__Provided text__.
[START]

4/8/2004:
On March 10th, we did a story on Sheheke, the Mandan chief who went east with Lewis and Clark to meet President Thomas Jefferson. Tracy Potter, who has just written a book on Sheheke, has more to say about the chief, starting with his name. William Clark called him “Big White,” which might have been close, but was probably shorthand for his real name... White Coyote, Sha-heyk-shote.
Sheheke and his people hosted the Corps of Discovery in the winter of 1804-05 and generously told them, “If we eat, you shall eat.” He delivered on that promise by bringing them corn and taking Meriwether Lewis on a buffalo hunt. He helped Clark map the course of the Yellowstone River in Montana and honored Lewis and Clark’s request that the Mandan make peace with their neighbors, the Arikara Indians. And despite the danger of being killed by the Sioux, Sheheke also volunteered to go with Lewis and Clark to Washington to meet the president in 1806.
After that, the stories about White Coyote go astray, possibly due to propaganda. One version states that when Sheheke finally made it home in 1809, he lost rather than gained stature – that his stories of what he had seen out east were so wild that he was branded a liar. To be sure, his stories would have been hard to believe. While the Mandans had horses, they had never seen a wheel, let alone a carriage like the one in which Sheheke rode from Richmond to Washington.

[END]

__Dataset content__.
[START]

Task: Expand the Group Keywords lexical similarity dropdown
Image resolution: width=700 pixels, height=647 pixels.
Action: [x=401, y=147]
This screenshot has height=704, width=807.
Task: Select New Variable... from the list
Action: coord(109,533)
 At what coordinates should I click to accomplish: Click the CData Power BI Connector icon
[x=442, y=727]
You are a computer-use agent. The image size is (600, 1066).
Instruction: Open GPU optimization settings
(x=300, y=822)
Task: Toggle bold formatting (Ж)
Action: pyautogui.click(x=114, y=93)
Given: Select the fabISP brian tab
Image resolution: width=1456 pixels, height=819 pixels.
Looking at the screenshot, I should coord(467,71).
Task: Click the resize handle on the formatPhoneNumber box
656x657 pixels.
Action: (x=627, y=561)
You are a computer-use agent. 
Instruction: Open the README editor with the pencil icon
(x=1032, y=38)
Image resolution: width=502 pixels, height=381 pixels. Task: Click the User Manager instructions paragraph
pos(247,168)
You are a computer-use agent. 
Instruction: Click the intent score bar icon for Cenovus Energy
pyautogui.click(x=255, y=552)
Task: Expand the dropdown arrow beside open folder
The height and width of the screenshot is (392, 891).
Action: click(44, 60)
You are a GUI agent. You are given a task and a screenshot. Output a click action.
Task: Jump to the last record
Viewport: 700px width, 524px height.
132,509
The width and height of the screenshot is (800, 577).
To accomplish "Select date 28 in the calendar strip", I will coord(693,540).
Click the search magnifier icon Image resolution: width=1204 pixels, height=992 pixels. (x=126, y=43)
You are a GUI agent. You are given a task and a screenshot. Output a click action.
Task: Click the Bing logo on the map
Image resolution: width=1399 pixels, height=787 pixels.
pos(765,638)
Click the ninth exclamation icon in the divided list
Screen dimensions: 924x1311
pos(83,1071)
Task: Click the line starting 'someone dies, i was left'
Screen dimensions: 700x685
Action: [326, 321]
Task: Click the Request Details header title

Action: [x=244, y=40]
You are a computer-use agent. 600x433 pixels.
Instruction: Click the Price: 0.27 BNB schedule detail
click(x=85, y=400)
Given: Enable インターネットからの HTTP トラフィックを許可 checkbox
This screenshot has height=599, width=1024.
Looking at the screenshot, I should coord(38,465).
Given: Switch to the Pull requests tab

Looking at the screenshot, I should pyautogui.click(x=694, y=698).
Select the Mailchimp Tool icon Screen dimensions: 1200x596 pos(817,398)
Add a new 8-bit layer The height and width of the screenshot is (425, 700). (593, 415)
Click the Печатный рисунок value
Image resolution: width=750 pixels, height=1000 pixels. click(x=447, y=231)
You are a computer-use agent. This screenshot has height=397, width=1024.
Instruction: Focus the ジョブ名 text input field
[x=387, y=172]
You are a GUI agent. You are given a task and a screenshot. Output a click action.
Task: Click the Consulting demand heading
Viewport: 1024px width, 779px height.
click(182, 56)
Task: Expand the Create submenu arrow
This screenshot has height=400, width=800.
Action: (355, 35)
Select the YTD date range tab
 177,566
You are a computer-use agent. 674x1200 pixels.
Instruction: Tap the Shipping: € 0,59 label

[END]

__Task instructions__.
**A.** According to the Sheheke passage, in what year did Sheheke finally make it home?
**B.** Reproduce word for word the portion of the Sheheke passage between "Sheheke and his" and "president in 1806.", inclusive.
**C.** Condense the paragraph of the Sheheke passage that begins "Sheheke and his people hosted" into a short bulleted list that keeps its main facts.
The entries have nothing to do with this work.

__The responses__.
**A.** He made it home in 1809.

**B.**
Sheheke and his people hosted the Corps of Discovery in the winter of 1804-05 and generously told them, “If we eat, you shall eat.” He delivered on that promise by bringing them corn and taking Meriwether Lewis on a buffalo hunt. He helped Clark map the course of the Yellowstone River in Montana and honored Lewis and Clark’s request that the Mandan make peace with their neighbors, the Arikara Indians. And despite the danger of being killed by the Sioux, Sheheke also volunteered to go with Lewis and Clark to Washington to meet the president in 1806.

**C.**
- Sheheke and his people hosted the Corps of Discovery in the winter of 1804-05, promising, "If we eat, you shall eat."
- He kept that promise by bringing them corn and taking Meriwether Lewis on a buffalo hunt.
- He helped Clark map the course of the Yellowstone River in Montana.
- At Lewis and Clark's request, the Mandan made peace with the Arikara Indians.
- Despite the danger of being killed by the Sioux, he volunteered to go with Lewis and Clark to Washington to meet the president in 1806.